The John Church Company Building is a historic commercial building in downtown Cincinnati, Ohio, United States. Designed by one of Cincinnati's most prominent architects, it was home to one of the country's leading vendors of sheet music and musical instruments, and it has been named a historic site.

==History==
John Church Jr. established the company in 1859, and after taking partners into the firm, he incorporated it in 1885. Among the company's leading ventures was the marketing of pianos produced by the Everett Piano Company of Boston, Massachusetts, which was functionally a wholly owned subsidiary. Other subsidiary companies included Cincinnati's Royal Manufacturing Company, which produced smaller musical instruments such as drums, violins, guitars, mandolins, and banjos. These firms had been separate until 1892, when they were consolidated under one management in order to expand their influence over the broader world of music business.

Besides musical instruments, the John Church Company published large amounts of sheet music; by the late 1870s, they were the largest music publishing house in Cincinnati and all of Ohio, and one of the largest in the United States. Composers they published included John Philip Sousa. Among their titles were educational works such as the "School of Singing" and religious works such as "Choir and Congregation", in addition to other publications in all fields of contemporary music. Theodore Presser Company acquired the John Church Company in 1930.

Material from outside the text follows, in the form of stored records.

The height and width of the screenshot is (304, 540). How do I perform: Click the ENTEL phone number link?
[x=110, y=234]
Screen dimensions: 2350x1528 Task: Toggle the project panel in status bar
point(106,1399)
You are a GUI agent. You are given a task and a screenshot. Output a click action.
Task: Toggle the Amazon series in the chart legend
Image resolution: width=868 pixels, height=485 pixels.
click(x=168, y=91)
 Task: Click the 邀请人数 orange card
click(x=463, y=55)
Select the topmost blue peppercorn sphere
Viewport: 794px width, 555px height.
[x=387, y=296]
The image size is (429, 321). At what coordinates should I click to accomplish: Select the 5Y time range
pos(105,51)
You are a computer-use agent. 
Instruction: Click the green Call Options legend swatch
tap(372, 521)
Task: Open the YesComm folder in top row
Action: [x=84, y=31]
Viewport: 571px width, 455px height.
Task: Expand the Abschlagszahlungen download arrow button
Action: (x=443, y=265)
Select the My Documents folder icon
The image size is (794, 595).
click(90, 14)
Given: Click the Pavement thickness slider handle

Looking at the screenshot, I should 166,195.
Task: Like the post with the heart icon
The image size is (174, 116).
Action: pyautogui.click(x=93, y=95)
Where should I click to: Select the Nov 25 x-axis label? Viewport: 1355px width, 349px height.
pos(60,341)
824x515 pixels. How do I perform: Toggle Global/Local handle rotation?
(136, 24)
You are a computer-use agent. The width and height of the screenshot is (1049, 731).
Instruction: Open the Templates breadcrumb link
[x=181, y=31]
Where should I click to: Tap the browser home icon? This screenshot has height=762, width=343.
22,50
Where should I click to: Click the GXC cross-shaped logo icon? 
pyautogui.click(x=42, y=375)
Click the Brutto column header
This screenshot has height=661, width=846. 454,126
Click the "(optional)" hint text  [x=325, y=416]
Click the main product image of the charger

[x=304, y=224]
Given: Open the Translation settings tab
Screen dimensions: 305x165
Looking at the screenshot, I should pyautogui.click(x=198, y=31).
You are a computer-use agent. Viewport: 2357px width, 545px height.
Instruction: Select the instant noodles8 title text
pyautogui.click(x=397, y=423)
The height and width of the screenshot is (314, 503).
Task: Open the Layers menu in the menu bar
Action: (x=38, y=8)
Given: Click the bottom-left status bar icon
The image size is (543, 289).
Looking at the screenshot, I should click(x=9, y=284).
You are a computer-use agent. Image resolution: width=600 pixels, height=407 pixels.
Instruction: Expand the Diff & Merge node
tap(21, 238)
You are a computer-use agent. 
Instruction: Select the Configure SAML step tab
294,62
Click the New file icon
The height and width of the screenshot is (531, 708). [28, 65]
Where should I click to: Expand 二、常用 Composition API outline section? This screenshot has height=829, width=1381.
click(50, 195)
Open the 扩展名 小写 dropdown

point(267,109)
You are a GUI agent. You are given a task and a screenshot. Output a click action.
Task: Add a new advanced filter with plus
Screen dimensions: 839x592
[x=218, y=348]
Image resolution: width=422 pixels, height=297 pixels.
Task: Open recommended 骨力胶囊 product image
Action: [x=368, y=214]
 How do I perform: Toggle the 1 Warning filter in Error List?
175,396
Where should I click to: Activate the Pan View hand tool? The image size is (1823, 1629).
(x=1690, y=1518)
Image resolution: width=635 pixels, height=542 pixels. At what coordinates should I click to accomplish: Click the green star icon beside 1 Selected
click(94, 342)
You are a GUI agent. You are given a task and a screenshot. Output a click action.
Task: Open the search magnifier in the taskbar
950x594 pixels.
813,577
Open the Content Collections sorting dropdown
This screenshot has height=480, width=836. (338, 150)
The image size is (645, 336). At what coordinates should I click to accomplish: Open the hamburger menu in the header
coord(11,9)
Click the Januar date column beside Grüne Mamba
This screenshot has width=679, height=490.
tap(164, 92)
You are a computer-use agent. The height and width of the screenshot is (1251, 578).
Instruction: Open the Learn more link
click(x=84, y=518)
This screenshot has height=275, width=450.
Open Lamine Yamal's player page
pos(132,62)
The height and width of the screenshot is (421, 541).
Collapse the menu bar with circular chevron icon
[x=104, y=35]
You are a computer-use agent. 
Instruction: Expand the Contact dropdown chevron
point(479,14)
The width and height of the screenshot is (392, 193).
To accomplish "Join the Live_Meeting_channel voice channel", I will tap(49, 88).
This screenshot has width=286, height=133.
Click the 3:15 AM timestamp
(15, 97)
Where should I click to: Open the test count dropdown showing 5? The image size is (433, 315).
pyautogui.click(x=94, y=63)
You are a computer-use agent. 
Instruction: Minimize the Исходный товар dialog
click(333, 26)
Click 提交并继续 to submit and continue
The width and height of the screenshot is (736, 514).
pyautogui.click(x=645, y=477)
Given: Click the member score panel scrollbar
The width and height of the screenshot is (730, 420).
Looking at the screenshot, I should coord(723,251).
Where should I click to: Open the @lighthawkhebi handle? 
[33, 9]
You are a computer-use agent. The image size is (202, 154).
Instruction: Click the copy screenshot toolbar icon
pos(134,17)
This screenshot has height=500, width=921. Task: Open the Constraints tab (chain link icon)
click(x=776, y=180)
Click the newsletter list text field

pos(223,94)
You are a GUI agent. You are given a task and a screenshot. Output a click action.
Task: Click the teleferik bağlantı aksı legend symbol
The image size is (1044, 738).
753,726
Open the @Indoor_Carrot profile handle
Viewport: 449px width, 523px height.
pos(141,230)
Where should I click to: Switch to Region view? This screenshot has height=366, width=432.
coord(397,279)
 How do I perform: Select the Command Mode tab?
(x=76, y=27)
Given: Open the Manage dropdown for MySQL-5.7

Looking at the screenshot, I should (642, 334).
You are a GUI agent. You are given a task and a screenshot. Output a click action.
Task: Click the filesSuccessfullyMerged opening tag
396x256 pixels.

Built in 1885 on a foundation of limestone, the John Church Company Building is a primarily brick and stone structure in the Renaissance Revival style; its roof is rubber, and it features some elements of iron and steel. The five-story facade is divided into two sections of three bays each, with storefronts on the first floor and windows higher up, and topped with a decorative cornice. Although one of its neighbors is just three stories tall, it is substantially smaller than many of the surrounding buildings. Their building was designed by Samuel Hannaford, a leading Cincinnati architect responsible for designing many of the city's most significant buildings, including Cincinnati Music Hall. As a work of a prominent architect, the building was listed on the National Register of Historic Places in 1994; it is one of dozens of Hannaford designs listed on the National Register.